Staff Editorial: Through Someone Else’s Eyes

How the media portrays minorities matters-whether they are guilty or not.

Kate Goodvin

Artistic representation of the mugshots of the two men allegedly involved in a shooting in downtown Iowa City.

In the early morning hours of August 27th, violence broke out in the heart of Iowa City. Three people were shot in the ped mall after a fight started. Two men were arrested and charged in connection with the shooting: alleged shooter Lamar Wilson, 23, and Donte Taylor, 21. The charges against Wilson were upgraded days later when one of the victims, Kaleek Jones, 22, died in the hospital.

Lamar Wilson is an Iowa City man. Four years ago, he was arrested and acquitted of another murder in Homewood, Illinois. It is that murder charge that much of the press coverage of Wilson has focused on, rather than the fact that he was found not guilty. Specifically, the media has focused on the fact that he was charged in Illinois, or as The Gazette put it, “near Chicago.” The murder Wilson was charged with did take place in Homewood, a suburb of Chicago. But Homewood is far from stereotype of inner city that the name Chicago conjures up. It was ranked by Forbes as one of the top three liveable suburbs in Chicago. Intentionally done or not, Wilson was another black man linked with inner city gang violence–despite being from Iowa City, where the police have balked at the idea of local gangs.

Depictions of black men as gangsters or thugs are not new. Rather, they have been a part of American media since there has been an American media. One of the earliest films in the modern sense of the word was The Birth of a Nation, a movie supposedly about the Civil War and the Reconstruction. In it, black men, portrayed by white actors in blackface, were characterized as lazy, brutish, and dangerous, especially to white women. In contrast, the KKK was shown as a heroic presence in the aftermath of the war. This film is widely viewed by historians as one of the inspirations for the second wave of the KKK, which lead the Klan to the height of its popularity, bringing with it bigotry, discrimination, and violence in the form of the lynchings of thousands of black people.

The racism in today’s media is far more subtle and insidious. In their eyes, it must seem so different from the bigotry of the past. It’s not black people that are violent, per se, but just those inner city thugs and gangbangers. The fact that they depict those groups as majority black and the fact that they depict a large percentage of black people as being in those groups is just semantics. It is easy to justify racist beliefs under the cover of gang violence. But when you justify racist beliefs, it becomes easy to justify violent, racist actions. Take the infamous case of Trayvon Martin, killed for being a “thug.” His crime? Buying a pack of Skittles and being a black man in a white America.

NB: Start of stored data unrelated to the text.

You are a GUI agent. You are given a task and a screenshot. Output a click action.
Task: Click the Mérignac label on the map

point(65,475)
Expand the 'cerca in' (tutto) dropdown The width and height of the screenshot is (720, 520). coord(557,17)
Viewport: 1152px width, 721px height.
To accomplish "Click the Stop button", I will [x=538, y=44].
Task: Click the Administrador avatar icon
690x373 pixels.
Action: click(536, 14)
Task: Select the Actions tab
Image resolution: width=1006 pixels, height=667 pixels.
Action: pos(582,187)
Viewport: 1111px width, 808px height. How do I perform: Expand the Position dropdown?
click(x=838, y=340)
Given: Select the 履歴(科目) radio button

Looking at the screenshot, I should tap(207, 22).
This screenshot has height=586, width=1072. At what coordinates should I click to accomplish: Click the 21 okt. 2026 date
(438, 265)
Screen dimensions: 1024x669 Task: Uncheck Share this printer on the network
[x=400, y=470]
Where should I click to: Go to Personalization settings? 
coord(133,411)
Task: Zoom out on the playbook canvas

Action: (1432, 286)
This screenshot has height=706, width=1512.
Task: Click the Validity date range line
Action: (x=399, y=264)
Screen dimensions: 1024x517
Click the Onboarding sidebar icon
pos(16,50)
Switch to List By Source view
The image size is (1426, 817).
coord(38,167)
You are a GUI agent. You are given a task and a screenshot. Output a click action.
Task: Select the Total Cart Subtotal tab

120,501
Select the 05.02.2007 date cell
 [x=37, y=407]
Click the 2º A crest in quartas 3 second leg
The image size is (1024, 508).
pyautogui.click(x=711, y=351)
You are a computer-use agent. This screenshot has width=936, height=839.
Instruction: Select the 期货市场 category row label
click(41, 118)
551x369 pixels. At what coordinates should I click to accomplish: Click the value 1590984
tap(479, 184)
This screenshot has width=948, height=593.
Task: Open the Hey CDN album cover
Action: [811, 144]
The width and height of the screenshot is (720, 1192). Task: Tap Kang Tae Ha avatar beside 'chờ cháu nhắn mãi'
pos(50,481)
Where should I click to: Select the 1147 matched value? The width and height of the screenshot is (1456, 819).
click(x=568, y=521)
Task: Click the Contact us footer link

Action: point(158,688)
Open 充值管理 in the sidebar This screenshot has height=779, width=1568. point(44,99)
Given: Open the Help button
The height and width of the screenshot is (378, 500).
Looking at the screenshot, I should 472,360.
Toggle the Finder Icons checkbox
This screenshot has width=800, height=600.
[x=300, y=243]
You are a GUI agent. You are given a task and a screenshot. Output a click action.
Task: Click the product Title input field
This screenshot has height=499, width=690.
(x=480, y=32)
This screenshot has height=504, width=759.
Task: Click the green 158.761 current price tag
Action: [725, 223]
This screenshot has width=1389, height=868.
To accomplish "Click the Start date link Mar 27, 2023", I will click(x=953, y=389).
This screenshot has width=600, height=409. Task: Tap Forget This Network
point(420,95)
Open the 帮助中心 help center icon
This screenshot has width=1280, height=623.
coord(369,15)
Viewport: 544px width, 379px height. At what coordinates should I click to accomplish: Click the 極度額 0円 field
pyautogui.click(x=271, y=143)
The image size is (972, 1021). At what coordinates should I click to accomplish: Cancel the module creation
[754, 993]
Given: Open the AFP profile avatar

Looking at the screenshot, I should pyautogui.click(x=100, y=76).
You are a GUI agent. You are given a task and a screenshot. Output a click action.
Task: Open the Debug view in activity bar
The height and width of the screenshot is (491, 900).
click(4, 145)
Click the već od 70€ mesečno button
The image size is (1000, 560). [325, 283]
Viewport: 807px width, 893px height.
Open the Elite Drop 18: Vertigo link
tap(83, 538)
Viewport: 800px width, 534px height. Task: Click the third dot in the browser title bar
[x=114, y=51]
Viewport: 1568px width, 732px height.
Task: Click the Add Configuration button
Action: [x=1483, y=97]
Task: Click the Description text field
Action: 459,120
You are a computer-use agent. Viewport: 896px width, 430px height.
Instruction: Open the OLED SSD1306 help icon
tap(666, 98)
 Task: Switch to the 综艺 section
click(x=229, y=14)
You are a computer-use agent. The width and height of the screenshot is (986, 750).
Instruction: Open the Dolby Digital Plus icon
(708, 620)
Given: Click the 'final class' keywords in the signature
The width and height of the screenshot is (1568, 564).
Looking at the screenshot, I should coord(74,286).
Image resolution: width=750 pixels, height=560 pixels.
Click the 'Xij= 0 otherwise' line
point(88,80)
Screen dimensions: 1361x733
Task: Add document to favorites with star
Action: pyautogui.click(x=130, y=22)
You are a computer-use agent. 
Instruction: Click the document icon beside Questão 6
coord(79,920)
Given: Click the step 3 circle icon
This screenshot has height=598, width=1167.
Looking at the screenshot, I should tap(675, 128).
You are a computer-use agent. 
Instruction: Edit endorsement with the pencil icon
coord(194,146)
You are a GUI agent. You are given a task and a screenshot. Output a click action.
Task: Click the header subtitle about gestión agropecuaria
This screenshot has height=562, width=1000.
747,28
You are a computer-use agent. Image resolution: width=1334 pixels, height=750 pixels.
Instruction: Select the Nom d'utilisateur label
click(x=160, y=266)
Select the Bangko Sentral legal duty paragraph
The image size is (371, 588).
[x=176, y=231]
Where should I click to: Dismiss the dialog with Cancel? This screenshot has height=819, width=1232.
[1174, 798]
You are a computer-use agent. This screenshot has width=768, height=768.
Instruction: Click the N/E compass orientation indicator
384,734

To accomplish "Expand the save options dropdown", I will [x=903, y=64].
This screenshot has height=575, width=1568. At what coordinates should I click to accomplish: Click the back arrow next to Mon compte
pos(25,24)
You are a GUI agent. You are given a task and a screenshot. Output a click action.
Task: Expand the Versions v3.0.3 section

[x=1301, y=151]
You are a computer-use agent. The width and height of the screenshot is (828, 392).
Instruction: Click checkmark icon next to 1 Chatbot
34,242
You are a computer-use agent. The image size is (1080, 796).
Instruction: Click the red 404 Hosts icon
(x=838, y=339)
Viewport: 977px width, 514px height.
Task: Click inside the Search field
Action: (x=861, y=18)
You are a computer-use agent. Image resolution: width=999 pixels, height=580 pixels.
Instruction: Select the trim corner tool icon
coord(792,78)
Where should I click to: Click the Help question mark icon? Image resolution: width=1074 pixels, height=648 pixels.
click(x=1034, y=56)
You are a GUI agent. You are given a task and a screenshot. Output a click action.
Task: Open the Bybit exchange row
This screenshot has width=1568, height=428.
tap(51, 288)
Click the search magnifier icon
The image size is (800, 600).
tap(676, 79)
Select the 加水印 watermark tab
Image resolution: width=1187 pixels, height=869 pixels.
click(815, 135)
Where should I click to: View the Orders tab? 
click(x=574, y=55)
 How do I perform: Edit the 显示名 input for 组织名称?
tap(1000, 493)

Martin was innocent. But what if he hadn’t been? What if he had been standing out on a corner, selling marijuana? Would that be justification enough for Zimmerman to shoot him? What if he had gotten into a fight? Would that be enough to condemn him to death, no judge or jury, only an executioner?

The problem with focusing on a black person’s innocence when they are wrongfully killed is that it justifies their wrongful death had they been anything but perfectly innocent. It justifies racist beliefs and racist actions if they are against anyone other than a model citizen. It justifies the depiction of black people in the inner cities as violent and lazy because, after all, no group of people are all saints. All people need to do to justify their bigotry to themselves is look at the crime rates. Any bigoted views they have are alright because minorities in the inner city deserve it–they’re either criminal or criminally lazy in their eyes. Racism is an infection spreading through the lifeblood of America. Eventually, all black people are linked to the inner city, linked to that blackface caricature of their race.

On August 29th, in a University hospital, Kaleek Jones, one of the three victims of the shooting, passed away. Jones was a father of two, with dreams of starting up his own restaurant. He was also a City High graduate and a black man. Now, almost a month after his death, the GoFundme set up by his family hasn’t even reached half of its goal: $10,000 to cover the medical and funeral expenses and to support his family. Where was the outpouring of support? Where was our community? Where were the headlines declaring how good of a person he was? Those headlines were there in July, only months before, when West High graduate Jared Donovan, 20, was killed in a motorcycle crash. But for Kaleek Jones, our eyes were closed, and our mouths were shut.